Instructions indicate the operation to be performed. In the assembler operations are presented in the form of letter abbreviations to facilitate understanding. Instructions may also be called mnemonics.
In the role of operands commands can be:
- registers accessed by their names;
More about addresses
The address can be transmitted in several ways:
- In the form of a variable name that is synonymous with an address in an assembler.
- If the variable is an array, then the access to the array element occurs through the name of its variable and offset. There are 2 forms for this: [<name> + <offset>] and <name> [<offset>]. Note that the offset is not an index in the array, but a size in bytes. The programmer himself needs to understand how much an offset needs to be made in bytes to get the desired element of the array.
- You can use registers. To access the memory in which the register is stored, you need to use square brackets: [ebx], [edi].
-  - brackets allow the use of complex expressions within themselves to calculate the address: [esi + 2 * eax].
In the assembler, the address is transmitted through square brackets. Since the variable is also an address, it can be used with or without square brackets.

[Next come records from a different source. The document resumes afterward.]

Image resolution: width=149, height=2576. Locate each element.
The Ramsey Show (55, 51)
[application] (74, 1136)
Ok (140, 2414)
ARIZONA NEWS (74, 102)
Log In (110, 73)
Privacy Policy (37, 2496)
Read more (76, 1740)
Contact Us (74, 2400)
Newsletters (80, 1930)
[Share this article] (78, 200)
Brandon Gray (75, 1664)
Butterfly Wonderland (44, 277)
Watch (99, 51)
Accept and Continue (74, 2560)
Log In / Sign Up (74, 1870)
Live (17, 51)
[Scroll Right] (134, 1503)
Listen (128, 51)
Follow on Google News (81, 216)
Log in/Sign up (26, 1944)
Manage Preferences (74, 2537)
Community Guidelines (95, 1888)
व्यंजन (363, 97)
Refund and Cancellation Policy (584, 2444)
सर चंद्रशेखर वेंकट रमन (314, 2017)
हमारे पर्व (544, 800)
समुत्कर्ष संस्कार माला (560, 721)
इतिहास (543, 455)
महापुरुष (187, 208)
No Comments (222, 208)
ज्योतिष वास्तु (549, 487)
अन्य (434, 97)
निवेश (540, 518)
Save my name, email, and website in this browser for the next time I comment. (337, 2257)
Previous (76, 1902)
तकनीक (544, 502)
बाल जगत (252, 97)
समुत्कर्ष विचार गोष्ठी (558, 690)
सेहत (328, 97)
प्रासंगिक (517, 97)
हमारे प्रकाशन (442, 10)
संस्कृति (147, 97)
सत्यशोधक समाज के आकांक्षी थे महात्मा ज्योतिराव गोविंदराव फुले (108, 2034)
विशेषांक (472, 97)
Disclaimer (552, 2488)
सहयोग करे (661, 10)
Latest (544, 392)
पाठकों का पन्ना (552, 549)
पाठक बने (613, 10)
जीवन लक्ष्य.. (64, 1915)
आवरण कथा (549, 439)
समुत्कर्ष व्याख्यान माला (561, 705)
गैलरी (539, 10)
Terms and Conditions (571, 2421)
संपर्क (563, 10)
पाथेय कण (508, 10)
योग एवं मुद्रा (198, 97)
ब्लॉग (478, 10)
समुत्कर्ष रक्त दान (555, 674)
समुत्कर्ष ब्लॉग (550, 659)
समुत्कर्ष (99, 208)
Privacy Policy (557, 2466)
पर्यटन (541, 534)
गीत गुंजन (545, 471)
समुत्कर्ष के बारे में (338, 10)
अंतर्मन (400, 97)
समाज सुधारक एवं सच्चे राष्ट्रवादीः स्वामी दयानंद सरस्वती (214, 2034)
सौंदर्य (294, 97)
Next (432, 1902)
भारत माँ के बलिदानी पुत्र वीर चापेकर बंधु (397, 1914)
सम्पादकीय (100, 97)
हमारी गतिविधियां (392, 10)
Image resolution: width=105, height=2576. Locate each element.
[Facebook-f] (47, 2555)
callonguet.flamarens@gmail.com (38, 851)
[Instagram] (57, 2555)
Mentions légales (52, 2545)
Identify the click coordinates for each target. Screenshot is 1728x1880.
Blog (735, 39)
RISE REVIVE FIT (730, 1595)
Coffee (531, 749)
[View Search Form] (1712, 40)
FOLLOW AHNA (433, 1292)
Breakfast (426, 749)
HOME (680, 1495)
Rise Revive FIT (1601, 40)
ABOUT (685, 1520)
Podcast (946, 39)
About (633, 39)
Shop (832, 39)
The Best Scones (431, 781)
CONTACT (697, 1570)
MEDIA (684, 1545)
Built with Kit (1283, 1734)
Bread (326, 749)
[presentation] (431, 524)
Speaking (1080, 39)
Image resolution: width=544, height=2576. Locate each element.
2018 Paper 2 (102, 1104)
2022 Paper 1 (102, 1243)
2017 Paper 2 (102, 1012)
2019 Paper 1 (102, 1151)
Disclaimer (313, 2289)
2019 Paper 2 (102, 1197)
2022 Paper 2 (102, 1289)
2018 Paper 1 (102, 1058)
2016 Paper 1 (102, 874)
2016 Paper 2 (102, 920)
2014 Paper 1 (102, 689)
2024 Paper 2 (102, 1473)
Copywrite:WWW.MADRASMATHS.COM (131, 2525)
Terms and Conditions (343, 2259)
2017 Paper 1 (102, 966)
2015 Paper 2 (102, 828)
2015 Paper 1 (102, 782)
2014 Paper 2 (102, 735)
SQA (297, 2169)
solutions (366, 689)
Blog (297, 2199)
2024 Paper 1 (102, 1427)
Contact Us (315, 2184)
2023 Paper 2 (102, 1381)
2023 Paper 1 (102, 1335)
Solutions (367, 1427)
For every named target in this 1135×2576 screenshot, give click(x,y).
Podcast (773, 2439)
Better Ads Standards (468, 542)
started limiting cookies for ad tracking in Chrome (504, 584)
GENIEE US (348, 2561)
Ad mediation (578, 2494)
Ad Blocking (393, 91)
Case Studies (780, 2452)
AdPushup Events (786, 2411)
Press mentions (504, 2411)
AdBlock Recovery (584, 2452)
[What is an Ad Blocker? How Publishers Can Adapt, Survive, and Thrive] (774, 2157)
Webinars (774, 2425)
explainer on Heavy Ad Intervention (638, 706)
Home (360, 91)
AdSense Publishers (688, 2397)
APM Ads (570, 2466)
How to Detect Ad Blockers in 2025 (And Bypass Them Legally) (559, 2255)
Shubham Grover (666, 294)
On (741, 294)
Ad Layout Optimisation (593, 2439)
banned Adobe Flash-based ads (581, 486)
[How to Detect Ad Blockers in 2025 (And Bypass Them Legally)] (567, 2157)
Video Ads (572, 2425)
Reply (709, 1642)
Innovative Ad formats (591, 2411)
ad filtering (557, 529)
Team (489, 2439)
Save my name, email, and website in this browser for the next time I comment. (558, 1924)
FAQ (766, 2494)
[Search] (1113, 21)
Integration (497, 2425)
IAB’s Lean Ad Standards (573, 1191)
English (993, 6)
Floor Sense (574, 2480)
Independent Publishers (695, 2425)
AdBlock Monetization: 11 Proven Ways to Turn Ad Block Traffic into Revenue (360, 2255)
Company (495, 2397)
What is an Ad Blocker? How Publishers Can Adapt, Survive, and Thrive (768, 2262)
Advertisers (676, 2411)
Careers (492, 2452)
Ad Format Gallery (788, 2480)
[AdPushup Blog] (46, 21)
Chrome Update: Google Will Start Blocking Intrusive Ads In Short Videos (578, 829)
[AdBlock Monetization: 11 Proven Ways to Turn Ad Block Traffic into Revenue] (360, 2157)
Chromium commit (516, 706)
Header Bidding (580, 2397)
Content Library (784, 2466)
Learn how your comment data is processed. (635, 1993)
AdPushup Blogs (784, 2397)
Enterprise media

In addition, there are abbreviations in assembler: r for registers, m for memory, and i for operand. These abbreviations are used with the numbers 8, 16, and 32 to indicate the size of the operand: r8, m16, i32, etc.add i8 / i16 / i32, m8 / m16 / m32; summation of the operand with a memory cell
Mov command or forward
This instruction is the main one among the assembler commands. It allows you to write to the register the value of another register, a memory cell or a constant. It also writes to the memory cell values of the register or constant. Command syntax:MOV <op1>, <op2>
There are other commands in the processor to implement the transfer. For example, XCHG is a command for exchanging operands by values. But from the point of view of the programmer, they are all implemented through the basic MOV command. Consider examples:MOV i, 0; Write in i the value 0 MOV ECX, EBX; Forwarding EBX to ECX
In the form of an operand can act as a register, and a memory cell. However, if the contents of the two registers can be rearranged, then there are no two memory cells. Care should be taken to ensure that the operands are the same size. Also note that the MOV command does not change the value of the flags.
Further theoretical study of the assembler can be difficult, so you should think about the tools used to develop programs with it. Here you will only see a short list of popular tools:
- Borland Turbo Assembler (TASM) is one of the most popular tools.Good for development under DOS and bad for Windows.
- Microsoft Macro Assembler (MASM) is a package for development on the assembler in the environment of Windows. It exists both separately and as a built-in function in the Visual Studio environment. Assembler and high-level languages are often compatible. In the sense that the latter can use the assembler directly. For example, C ++.
- Netwide Assembler (NASM) is a popular free assembler for Intel architecture.
There are many tools. In this case, you should make a special note that there is no uniform standard for assembler syntax. There are 2 most applicable: AT & T syntax, focused on non-Intel processors, and, accordingly, Intel syntax.
Despite the apparent complexity, assembler is a simple programming language that is easy to understand. Therefore, you can safely use the educational literature on the similarity of "assembler for dummies" and learn this wonderful language.